The opinion of the court was delivered by: BUA
NICHOLAS J. BUA, UNITED STATES DISTRICT JUDGE
Plaintiff Alexander & Alexander, Inc. ("Alexander") commenced this diversity action against defendant Wachovia Bank & Trust Company, N.A. ("Wachovia"), alleging that Wachovia improperly charged Alexander's bank account for a check containing an unauthorized indorsement. Wachovia, in turn, filed a third-party action against Pathway Financial, F.A. ("Pathway"), the Federal Reserve Bank of Richmond, and the Federal Reserve Bank of Chicago, for breach of their presentment warranties. Wachovia and the third-party defendants now move for summary judgment against Alexander. For the reasons stated herein, the motion for summary judgment is denied.

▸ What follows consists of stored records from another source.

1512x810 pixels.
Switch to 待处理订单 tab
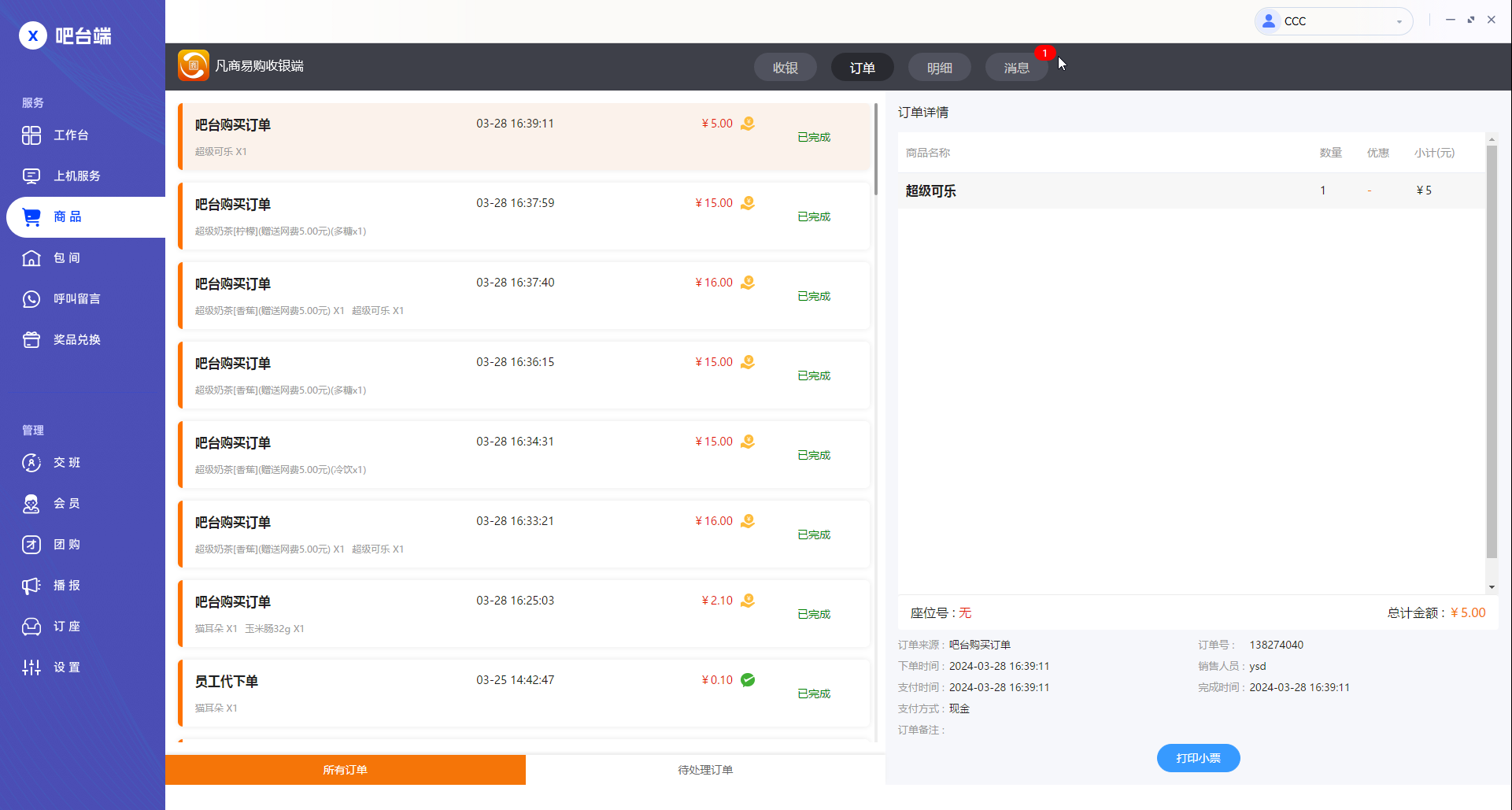coord(705,770)
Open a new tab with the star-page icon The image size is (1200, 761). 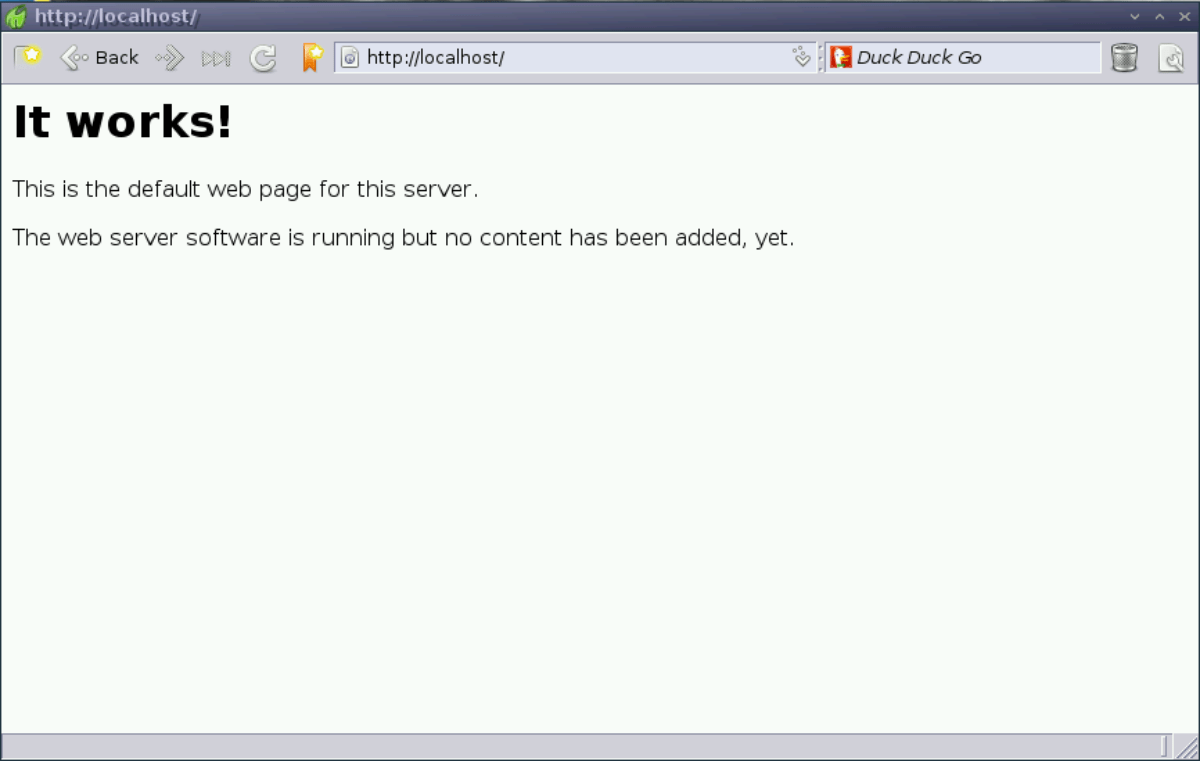(28, 57)
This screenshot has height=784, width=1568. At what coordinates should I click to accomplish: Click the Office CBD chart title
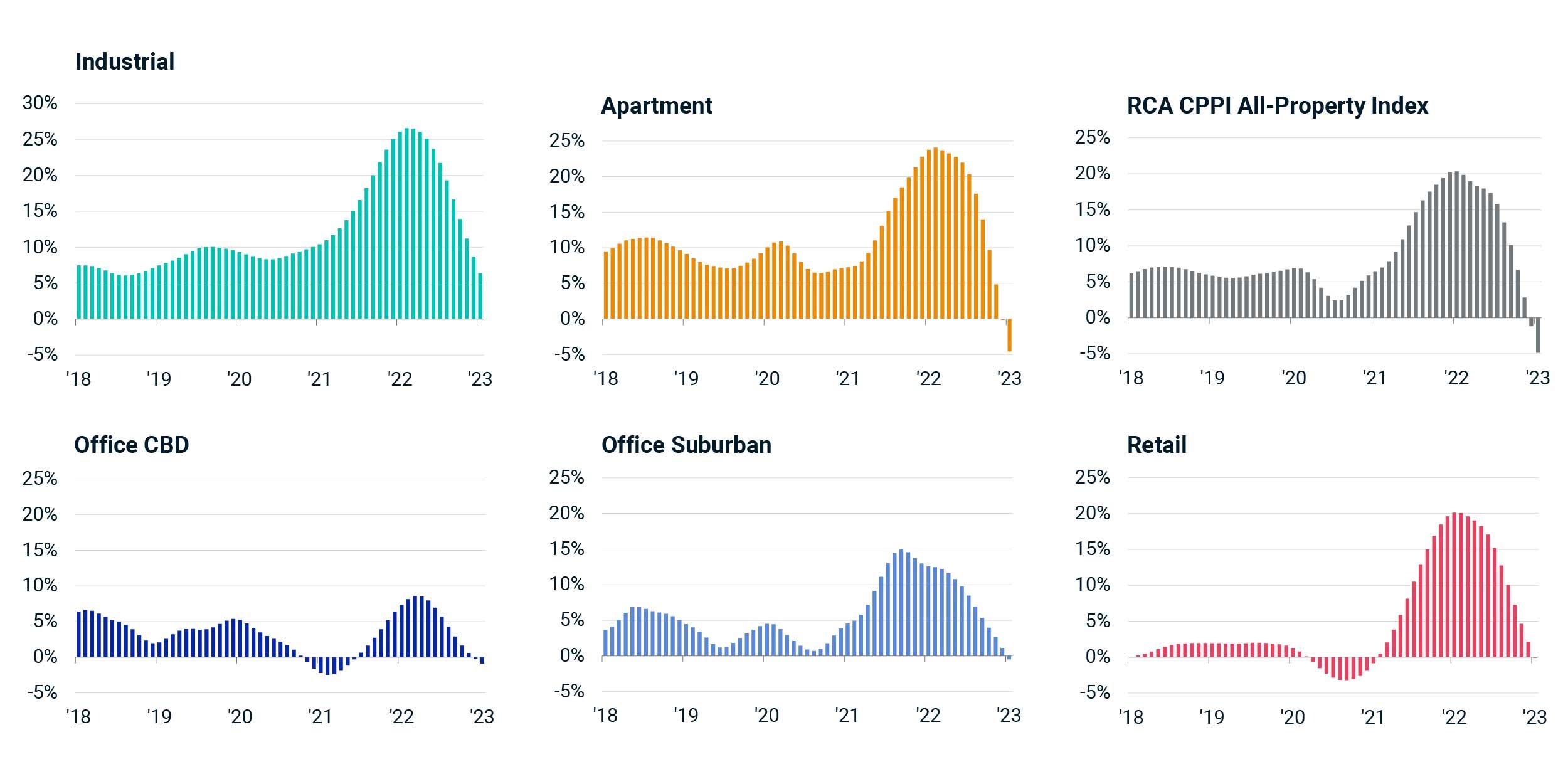pos(132,445)
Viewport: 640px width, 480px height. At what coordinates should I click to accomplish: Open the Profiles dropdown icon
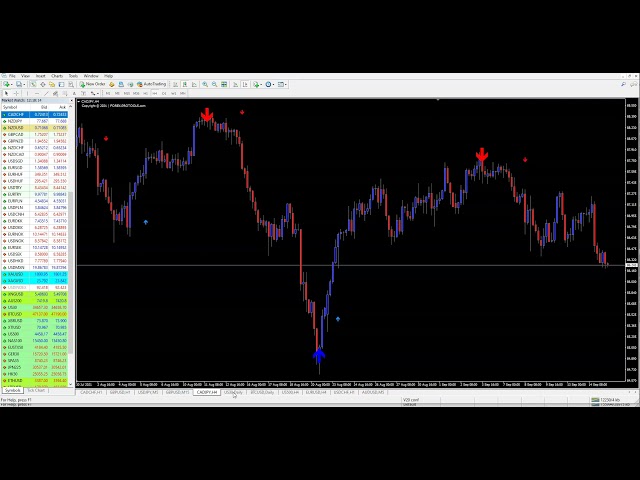point(20,84)
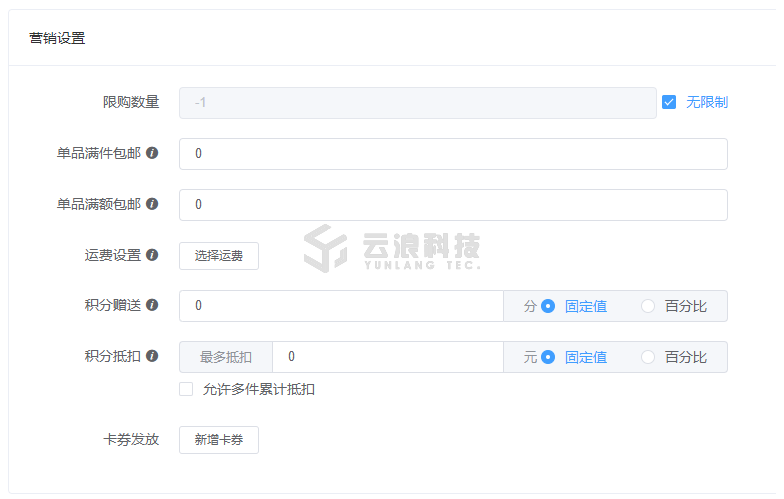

This lawsuit arises from a financing agreement between Tifco, Inc. ("Tifco"), an insurance premium finance company, and Financial Assurance Consultants ("FAC"),
an insurance broker. When FAC obtained an "Errors and Omissions" insurance policy from Cadillac Insurance Company ("Cadillac"), it approached Tifco for purposes of obtaining the necessary financing. Tifco agreed to finance the policy, and the parties executed a premium finance agreement on August 10, 1987. One day later, Tifco issued a check in the amount of $ 600,000 ("check # 322550") to pay for the insurance. The check, drawn on Tifco's checking account at Wachovia, was made payable to "Cadillac Insurance Company."
Because Cadillac was operating through agents in Illinois, Tifco did not send check # 322550 to Cadillac. Instead, it delivered the check to Carmen Monaco, the president of UDC. Monaco indorsed the check as follows:
Carmen F. Monaco (signed)
Administrator for Cadillac Insurance Company
The check was deposited in FAC's money-market account at Pathway -- despite the fact that the underlying insurance was for FAC's own benefit.
Pursuant to the finance agreement between FAC and Tifco, FAC proceeded to make a $ 120,000 downpayment to Tifco. The remainder of the $ 600,000 was to be paid in nine monthly installment payments of $ 55,466.64. FAC paid the first monthly installment, but it defaulted on the second installment. On October 7, 1987, Tifco sent FAC a "Notice of Intent to Cancel" the insurance coverage. By October 28, 1987, Tifco still had not received payment from FAC, so Tifco issued a "Notice of Cancellation." When Cadillac received the notice, it informed Tifco that the insurance policy at issue did not exist. Tifco then demanded repayment from Cadillac, UDC, and FAC. Its demands were unsuccessful.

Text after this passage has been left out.